Salman Khan, Founder of the World’s Largest Online School, to Speak March 6

Khan Academy founder Salman Khan, whose simple YouTube tutorials to help young cousins with homework exploded into “one-world schoolhouse” with 3,900 lessons viewed more than 230 million times, will speak in Berkeley March 6 about the online learning revolution.

The Dean’s Speaker Series event, which begins at 12:30 p.m. in the Chevron Auditorium at the International House, is free and open to the Haas community. The lecture is co-sponsored by the Haas Education Leadership Club. Visit the Dean’s Speaker Series website to complete the required registration.

Khan was a hedge fund analyst in 2006 when he began uploading math and science tutorials to YouTube. At first, they were meant for young family members, but his low-key approach caught on like wildfire. In 2009, he quit his day job to focus on building Khan Academy, a nonprofit with the mission of “changing education for the better by providing a free world-class education for anyone anywhere.”

In a November 2012 Forbes magazine cover story titled the “$1 Trillion Opportunity,” Khan said he could have started a venture-backed business with a social mission, but he sees himself as part of a disruptive revolution that will forever re-shape how people learn.

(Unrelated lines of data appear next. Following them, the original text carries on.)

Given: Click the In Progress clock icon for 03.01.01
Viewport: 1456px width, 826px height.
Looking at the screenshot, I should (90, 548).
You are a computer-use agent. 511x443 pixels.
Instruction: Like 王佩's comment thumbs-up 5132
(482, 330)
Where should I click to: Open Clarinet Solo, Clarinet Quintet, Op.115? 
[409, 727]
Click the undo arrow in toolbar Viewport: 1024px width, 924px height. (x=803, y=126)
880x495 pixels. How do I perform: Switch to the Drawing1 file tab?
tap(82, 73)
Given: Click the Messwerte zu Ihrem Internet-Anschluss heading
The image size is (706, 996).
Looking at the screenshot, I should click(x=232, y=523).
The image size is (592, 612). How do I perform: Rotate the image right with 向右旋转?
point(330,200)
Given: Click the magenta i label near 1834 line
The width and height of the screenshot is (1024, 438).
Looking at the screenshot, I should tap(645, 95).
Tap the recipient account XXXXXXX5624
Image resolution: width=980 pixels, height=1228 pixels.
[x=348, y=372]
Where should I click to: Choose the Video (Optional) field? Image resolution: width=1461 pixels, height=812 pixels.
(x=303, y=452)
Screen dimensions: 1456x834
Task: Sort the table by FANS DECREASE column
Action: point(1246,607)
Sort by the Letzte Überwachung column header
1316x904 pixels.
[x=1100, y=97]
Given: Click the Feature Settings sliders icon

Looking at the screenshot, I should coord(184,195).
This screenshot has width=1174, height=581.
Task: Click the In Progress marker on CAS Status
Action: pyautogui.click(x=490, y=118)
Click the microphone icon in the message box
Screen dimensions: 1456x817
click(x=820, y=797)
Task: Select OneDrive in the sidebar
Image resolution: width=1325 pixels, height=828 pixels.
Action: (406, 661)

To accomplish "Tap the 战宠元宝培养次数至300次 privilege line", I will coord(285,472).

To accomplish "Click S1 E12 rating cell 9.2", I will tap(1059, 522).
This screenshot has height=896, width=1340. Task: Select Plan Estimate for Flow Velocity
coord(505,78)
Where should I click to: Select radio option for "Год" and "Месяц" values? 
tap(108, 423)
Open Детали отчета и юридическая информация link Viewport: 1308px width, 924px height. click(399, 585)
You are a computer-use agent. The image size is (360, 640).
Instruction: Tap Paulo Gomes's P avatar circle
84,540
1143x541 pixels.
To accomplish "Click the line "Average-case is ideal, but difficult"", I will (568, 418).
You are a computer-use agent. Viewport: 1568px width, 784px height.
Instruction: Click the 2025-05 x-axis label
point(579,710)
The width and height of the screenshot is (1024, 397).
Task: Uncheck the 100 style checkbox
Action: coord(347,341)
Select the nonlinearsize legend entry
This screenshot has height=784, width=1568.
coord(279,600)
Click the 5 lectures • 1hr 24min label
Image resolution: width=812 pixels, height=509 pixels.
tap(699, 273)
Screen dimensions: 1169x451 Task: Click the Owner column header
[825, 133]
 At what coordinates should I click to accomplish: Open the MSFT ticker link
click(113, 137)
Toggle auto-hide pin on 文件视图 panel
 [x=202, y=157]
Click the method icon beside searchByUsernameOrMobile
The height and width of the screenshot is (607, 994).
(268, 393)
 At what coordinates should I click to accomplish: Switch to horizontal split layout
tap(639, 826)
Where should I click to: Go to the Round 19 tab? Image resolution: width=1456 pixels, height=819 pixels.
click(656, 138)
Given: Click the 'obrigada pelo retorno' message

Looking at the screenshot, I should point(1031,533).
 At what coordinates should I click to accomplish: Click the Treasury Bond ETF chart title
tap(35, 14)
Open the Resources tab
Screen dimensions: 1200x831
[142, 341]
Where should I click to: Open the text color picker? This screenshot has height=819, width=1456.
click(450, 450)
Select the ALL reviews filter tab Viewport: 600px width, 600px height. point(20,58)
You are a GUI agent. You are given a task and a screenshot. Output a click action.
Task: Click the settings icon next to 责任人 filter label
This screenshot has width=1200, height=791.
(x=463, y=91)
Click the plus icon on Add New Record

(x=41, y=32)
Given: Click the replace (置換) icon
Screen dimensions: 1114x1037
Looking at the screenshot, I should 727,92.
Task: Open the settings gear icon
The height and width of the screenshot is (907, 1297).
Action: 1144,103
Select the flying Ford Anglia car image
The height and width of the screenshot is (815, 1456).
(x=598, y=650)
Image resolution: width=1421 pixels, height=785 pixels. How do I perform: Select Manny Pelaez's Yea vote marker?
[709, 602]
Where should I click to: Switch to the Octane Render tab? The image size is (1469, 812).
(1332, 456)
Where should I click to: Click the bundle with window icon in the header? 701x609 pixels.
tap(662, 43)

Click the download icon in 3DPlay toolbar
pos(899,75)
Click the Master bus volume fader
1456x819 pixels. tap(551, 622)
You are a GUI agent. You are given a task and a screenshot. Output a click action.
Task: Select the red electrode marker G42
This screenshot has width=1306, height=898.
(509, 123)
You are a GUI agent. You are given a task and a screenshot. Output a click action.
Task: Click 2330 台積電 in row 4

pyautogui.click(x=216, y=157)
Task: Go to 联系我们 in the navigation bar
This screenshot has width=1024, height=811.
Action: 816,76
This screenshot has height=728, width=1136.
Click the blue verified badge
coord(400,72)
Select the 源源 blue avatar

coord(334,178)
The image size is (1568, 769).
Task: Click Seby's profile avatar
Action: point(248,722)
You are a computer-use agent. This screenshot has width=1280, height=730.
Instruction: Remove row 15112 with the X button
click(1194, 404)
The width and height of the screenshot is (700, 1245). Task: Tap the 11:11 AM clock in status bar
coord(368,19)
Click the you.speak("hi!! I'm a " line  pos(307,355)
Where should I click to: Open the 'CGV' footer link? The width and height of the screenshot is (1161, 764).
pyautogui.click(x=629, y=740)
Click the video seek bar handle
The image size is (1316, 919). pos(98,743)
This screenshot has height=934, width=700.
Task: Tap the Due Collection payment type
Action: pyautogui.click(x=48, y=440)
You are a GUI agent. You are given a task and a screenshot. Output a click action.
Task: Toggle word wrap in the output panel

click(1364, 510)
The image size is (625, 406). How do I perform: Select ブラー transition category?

Khan has raised more than $16.5 million in funding for the academy, which has a staff of 34. By the end of 2012, the site was getting 6 million unique visitors each month, and Khan’s courses—most of which he has personally created—had been translated into 24 languages. Khan, who holds degrees from the Massachusetts Institute of Technology and Harvard Business School, was named to Time magazine’s 2012 list of the 100 most influential people in the world.